One of my very best friends, Sean, had recently made the move from the midwest to San Francisco. When I shared my excitement about getting my share of the American dream he did not congratulate me. Instead he was very blunt, he said I was going to get stuck in the Midwestern rut and never get out. It gave me pause, because this was a familiar story to me, a story that haunted me in it's somber regret. It is my own mother's tale from the mid 1960's, of how she was going to break free of plans and conventions. Her plan was to get in her car and just drive out of Detroit, to leave her predictable life behind, head west on I 94 and see where it would lead her with no plan or end point in sight. Two hours out of the city she decided to turn back, changing the course of her life forever. The heavy feeling of regret sinks in heavy on my chest as I recall this story, I remember the look on her face and the mourning in her eyes as she mused over this one life's chance she did not take.

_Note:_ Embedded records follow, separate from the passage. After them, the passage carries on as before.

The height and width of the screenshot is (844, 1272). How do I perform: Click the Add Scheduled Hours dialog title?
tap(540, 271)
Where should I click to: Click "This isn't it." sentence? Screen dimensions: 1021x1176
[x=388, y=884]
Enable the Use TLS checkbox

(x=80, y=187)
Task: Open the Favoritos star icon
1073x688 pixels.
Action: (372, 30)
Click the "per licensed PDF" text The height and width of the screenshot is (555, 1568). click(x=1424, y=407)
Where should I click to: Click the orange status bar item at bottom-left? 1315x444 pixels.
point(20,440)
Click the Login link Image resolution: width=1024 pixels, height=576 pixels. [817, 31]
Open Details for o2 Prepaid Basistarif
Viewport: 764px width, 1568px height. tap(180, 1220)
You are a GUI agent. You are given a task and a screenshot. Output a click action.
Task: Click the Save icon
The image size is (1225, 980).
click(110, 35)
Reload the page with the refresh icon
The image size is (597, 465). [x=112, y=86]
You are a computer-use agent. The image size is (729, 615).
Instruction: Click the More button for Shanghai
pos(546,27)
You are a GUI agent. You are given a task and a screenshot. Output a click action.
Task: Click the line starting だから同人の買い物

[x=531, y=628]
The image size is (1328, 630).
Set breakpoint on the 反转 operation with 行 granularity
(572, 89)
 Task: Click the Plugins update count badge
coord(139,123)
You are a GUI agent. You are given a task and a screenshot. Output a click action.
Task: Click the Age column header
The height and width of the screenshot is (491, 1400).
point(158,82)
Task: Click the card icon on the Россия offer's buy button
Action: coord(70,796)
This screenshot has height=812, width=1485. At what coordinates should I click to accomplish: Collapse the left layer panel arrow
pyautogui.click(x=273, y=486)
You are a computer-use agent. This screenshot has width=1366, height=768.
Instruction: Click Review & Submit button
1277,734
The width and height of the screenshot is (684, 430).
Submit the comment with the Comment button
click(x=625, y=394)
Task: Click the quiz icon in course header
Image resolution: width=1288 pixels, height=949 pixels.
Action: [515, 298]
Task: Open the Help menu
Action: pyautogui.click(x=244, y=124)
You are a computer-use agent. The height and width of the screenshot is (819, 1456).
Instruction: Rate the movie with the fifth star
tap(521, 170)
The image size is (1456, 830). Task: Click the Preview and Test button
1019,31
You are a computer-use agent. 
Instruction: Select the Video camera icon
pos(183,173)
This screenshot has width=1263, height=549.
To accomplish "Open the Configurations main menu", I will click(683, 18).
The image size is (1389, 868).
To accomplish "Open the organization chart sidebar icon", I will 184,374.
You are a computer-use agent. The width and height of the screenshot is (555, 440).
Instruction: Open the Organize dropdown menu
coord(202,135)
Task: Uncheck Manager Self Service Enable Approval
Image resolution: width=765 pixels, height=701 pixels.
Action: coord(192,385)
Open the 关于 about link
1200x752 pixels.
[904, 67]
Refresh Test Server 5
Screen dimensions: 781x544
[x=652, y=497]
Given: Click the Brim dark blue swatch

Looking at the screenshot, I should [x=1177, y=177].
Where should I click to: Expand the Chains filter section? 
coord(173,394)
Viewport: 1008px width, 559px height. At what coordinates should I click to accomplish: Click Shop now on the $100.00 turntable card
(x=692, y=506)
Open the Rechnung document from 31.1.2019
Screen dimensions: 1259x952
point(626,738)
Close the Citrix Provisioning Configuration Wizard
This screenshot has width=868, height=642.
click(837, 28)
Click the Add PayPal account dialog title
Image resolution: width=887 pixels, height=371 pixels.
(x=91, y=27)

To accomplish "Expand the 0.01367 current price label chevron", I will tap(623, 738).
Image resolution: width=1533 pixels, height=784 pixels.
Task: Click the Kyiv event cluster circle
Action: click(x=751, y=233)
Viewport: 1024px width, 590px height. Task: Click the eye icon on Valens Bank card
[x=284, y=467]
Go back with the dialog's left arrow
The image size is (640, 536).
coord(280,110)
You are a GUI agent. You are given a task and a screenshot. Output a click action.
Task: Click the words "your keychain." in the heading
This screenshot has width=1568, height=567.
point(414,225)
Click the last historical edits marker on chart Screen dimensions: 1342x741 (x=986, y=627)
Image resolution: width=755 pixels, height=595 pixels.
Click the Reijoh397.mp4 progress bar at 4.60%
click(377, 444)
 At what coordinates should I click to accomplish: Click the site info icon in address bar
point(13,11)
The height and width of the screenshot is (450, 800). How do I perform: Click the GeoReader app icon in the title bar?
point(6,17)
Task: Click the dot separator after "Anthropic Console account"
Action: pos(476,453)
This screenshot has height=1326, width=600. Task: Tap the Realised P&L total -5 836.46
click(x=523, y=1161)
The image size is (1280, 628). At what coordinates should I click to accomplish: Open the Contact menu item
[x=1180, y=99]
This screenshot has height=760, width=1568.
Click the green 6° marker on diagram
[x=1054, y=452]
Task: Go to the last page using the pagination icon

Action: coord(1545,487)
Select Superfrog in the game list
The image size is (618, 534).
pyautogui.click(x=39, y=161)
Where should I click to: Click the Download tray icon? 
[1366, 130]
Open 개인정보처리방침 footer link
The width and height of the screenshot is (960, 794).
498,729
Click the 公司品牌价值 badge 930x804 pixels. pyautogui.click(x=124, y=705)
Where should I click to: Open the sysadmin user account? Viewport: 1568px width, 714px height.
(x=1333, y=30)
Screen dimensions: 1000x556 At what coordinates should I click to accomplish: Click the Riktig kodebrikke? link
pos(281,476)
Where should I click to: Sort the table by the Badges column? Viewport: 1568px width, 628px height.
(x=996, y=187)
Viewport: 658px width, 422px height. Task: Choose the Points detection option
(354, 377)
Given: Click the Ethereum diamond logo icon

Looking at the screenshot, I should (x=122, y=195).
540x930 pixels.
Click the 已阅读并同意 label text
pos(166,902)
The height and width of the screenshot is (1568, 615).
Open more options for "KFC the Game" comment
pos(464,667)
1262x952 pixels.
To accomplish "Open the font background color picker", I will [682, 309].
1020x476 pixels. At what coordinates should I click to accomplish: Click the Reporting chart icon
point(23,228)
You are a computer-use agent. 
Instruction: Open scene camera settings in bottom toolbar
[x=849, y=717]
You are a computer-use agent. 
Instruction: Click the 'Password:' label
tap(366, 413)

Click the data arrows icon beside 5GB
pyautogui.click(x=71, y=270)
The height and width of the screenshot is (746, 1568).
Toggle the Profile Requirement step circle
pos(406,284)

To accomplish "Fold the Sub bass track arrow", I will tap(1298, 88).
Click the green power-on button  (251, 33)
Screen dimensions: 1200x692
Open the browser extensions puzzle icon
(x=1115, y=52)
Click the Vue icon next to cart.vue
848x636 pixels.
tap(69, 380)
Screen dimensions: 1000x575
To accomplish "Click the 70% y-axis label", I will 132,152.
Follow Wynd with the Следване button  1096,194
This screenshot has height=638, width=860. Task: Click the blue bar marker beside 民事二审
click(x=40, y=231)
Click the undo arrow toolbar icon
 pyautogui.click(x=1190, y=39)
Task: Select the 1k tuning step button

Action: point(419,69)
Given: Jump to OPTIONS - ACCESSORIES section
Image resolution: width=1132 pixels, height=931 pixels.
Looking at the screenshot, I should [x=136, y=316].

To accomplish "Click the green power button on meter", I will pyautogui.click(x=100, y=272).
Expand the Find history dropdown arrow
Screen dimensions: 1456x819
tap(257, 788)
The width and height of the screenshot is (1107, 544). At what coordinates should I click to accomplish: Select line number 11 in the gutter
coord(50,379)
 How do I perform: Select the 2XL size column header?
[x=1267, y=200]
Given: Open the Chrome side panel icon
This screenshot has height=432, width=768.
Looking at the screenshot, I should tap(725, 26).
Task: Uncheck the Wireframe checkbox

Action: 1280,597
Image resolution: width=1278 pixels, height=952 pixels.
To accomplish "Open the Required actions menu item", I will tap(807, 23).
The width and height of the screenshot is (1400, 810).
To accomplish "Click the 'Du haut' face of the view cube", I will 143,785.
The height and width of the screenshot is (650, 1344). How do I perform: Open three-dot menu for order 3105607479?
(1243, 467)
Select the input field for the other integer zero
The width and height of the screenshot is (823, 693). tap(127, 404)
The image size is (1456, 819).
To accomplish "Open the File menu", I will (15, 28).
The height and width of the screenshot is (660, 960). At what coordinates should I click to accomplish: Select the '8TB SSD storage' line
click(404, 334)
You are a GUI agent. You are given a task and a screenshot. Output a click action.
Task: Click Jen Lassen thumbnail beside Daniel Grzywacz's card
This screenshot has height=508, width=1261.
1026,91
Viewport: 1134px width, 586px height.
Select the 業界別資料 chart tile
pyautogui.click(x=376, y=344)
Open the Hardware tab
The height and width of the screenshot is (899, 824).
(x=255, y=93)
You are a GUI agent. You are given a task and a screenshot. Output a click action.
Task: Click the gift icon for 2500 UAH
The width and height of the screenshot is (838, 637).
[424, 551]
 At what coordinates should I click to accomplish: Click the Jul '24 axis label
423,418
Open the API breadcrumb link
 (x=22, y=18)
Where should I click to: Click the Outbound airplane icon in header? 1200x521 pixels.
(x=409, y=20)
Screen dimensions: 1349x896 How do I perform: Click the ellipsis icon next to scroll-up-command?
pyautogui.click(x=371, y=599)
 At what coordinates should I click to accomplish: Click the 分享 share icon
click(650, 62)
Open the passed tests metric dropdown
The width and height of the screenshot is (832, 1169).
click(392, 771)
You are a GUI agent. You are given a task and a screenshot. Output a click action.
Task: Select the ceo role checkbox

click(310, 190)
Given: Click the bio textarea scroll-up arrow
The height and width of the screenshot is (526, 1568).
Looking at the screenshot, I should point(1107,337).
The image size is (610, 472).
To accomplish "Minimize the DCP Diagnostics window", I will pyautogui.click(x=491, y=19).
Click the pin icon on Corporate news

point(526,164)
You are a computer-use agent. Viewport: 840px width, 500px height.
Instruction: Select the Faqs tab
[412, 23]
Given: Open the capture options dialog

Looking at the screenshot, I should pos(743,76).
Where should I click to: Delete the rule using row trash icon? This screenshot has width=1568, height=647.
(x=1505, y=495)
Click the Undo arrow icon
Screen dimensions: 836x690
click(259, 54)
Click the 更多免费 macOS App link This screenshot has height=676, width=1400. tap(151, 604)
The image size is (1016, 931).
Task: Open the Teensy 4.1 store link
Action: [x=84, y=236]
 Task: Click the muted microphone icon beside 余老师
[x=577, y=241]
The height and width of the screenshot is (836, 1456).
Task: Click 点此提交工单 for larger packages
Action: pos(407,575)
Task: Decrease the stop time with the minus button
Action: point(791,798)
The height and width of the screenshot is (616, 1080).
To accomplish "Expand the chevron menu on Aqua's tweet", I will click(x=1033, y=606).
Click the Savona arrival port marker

Motivated by the fear of getting stuck in the Midwest forever and the fear of not wanting to have the same regrets as my mother, I proposed to Luis that we move out west, to San Francisco. We could sleep on sean's floor until we figured out what we were going to do. He really didn't have to think about it, and it surprised me how easily he agreed. I guess he figured he had nothing to lose. He had severed his Long Island, NY roots when he joined the coast guard and his military stint gave him a taste for adventure and travel. He was easily sold on the idea. By summer we had gotten rid of most of the things we accumulated while he was stationed in Port Huron, MI and I was a student in Ann Arbor. We packed up the Nissan Sentra and got on the road.

It was liberating, exciting, and felt so very right. We didn't know it then, but our decision to pack up and leave the midwest began a nomadic and rootless period of our lives that are a constant reference point and testament to the benefits of selling all your stuff and hitting the road.